[Exercise description]:
All of the data that follows should be given again exactly, without its images.

(Entries taken from a collection)
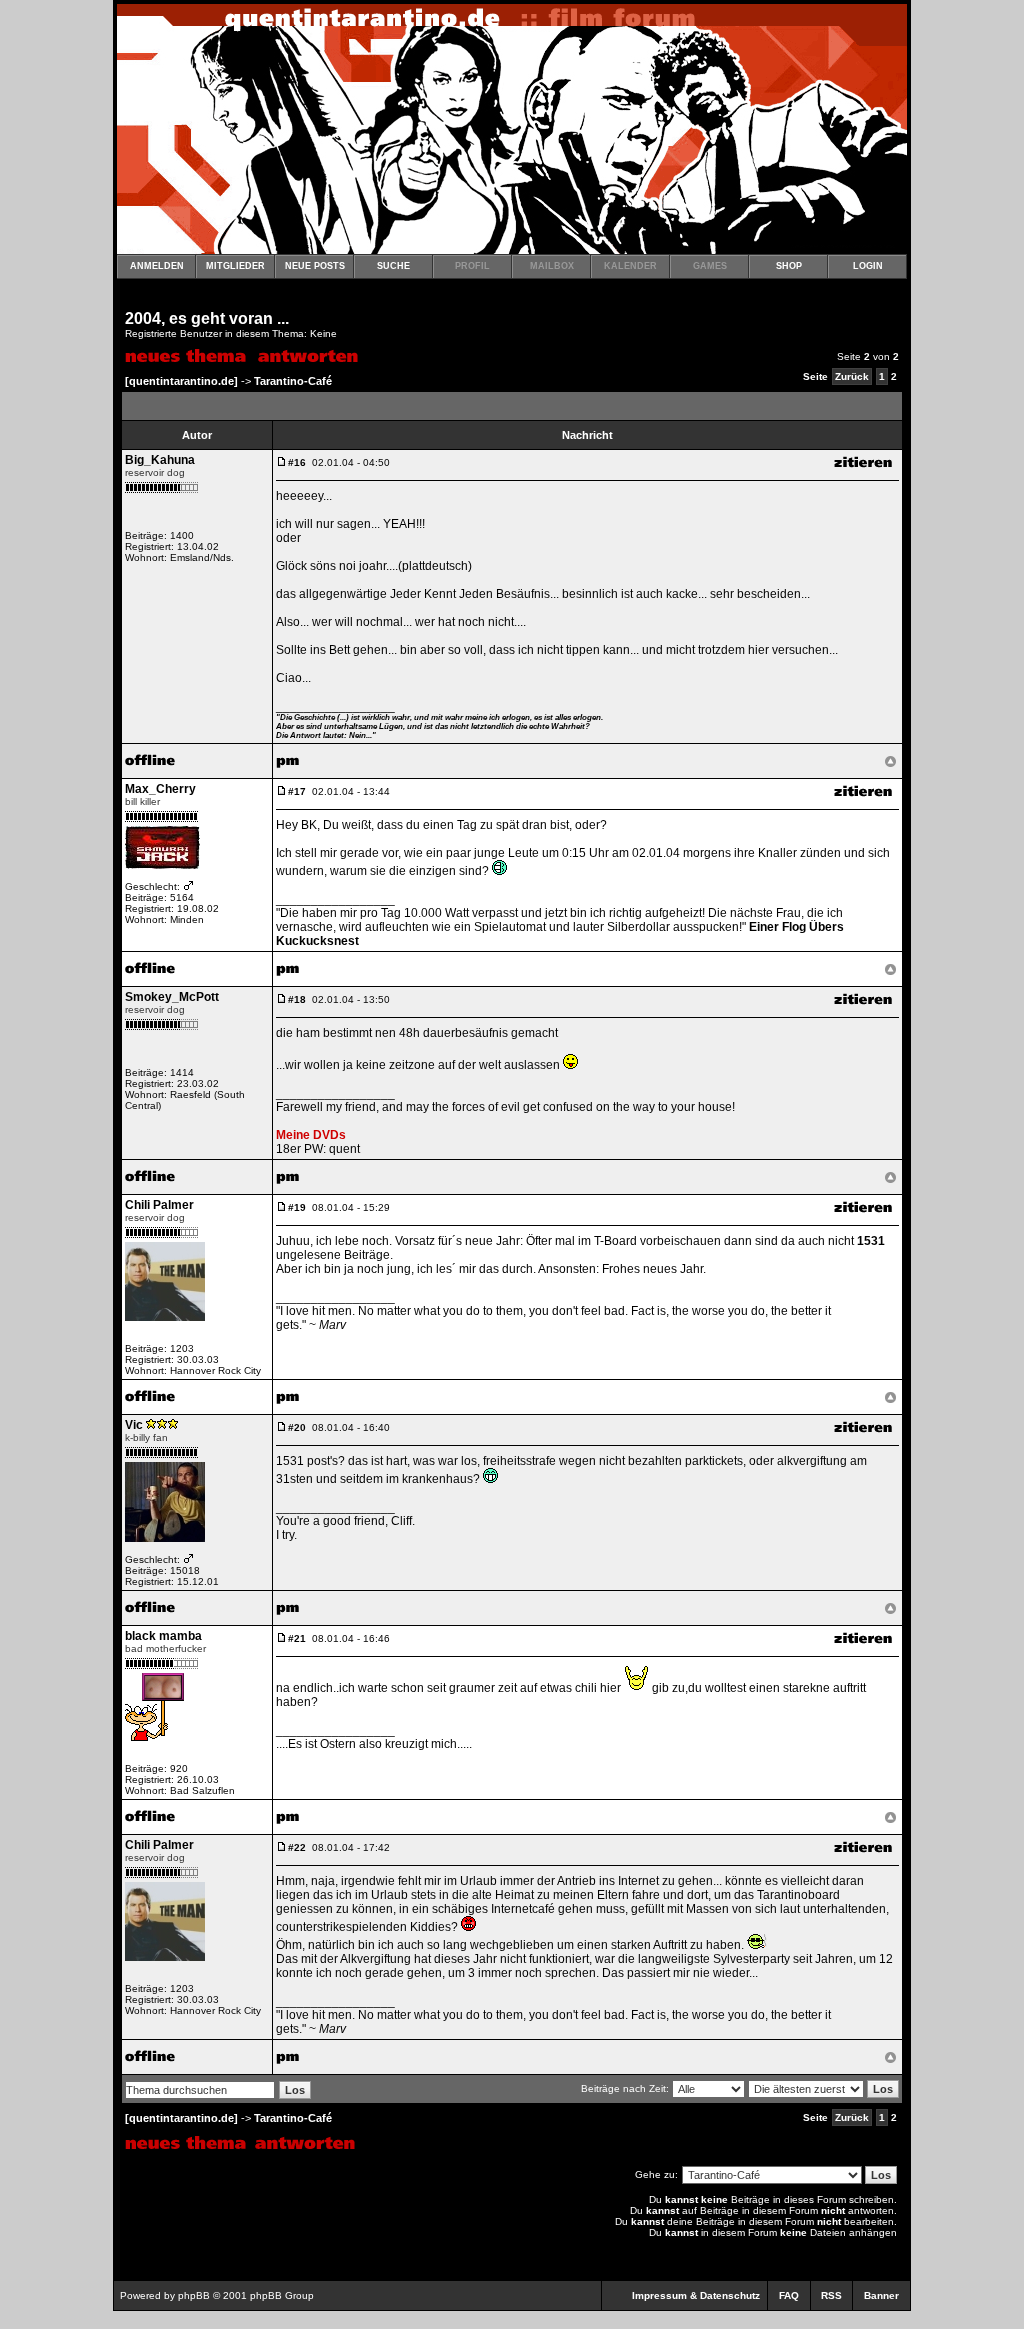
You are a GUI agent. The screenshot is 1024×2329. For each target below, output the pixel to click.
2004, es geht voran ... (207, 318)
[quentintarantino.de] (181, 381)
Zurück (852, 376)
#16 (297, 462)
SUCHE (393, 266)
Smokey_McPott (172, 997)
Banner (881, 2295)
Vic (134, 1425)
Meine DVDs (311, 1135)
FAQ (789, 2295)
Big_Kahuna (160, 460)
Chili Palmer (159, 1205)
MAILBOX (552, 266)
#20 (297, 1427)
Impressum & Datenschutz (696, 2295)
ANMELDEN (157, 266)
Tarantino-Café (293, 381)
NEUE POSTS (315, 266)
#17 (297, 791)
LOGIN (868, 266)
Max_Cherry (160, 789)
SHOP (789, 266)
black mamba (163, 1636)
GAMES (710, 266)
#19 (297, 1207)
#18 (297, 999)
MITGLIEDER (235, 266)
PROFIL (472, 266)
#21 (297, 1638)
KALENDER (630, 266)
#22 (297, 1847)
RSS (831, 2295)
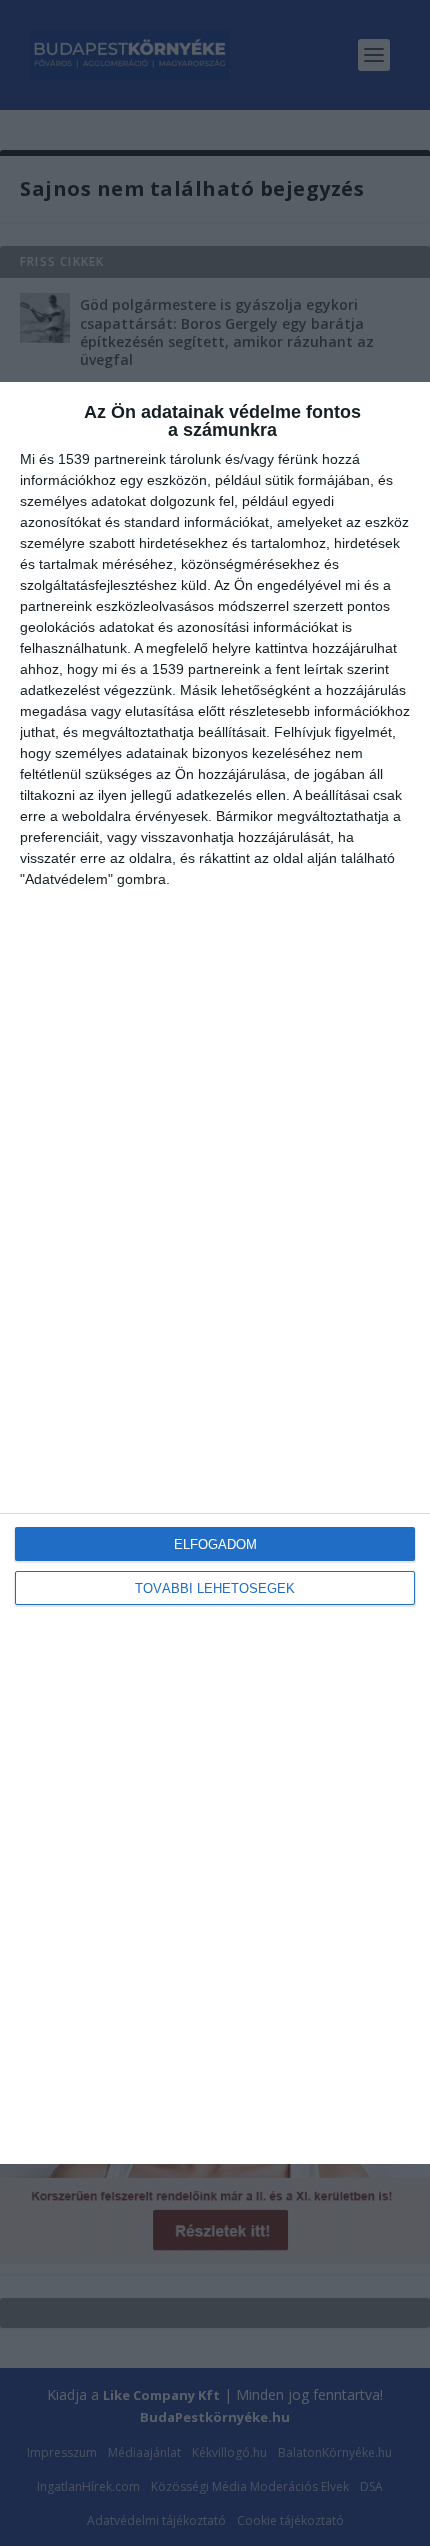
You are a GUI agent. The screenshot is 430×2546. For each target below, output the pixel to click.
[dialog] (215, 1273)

[Exercise output]:
You are a GUI agent. The screenshot is 1024×2329. For each target below, output the pixel to click.
2004, es geht voran ... (207, 318)
[quentintarantino.de] (181, 381)
Zurück (852, 376)
#16 (297, 462)
SUCHE (393, 266)
Smokey_McPott (172, 997)
Banner (881, 2295)
Vic (134, 1425)
Meine DVDs (311, 1135)
FAQ (789, 2295)
Big_Kahuna (160, 460)
Chili Palmer (159, 1205)
MAILBOX (552, 266)
#20 (297, 1427)
Impressum & Datenschutz (696, 2295)
ANMELDEN (157, 266)
Tarantino-Café (293, 381)
NEUE POSTS (315, 266)
#17 (297, 791)
LOGIN (868, 266)
Max_Cherry (160, 789)
SHOP (789, 266)
black mamba (163, 1636)
GAMES (710, 266)
#19 (297, 1207)
#18 (297, 999)
MITGLIEDER (235, 266)
PROFIL (472, 266)
#21 (297, 1638)
KALENDER (630, 266)
#22 (297, 1847)
RSS (831, 2295)
You are a GUI agent. The screenshot is 430×2546. For each target below, output the pixel to click.
[dialog] (215, 1273)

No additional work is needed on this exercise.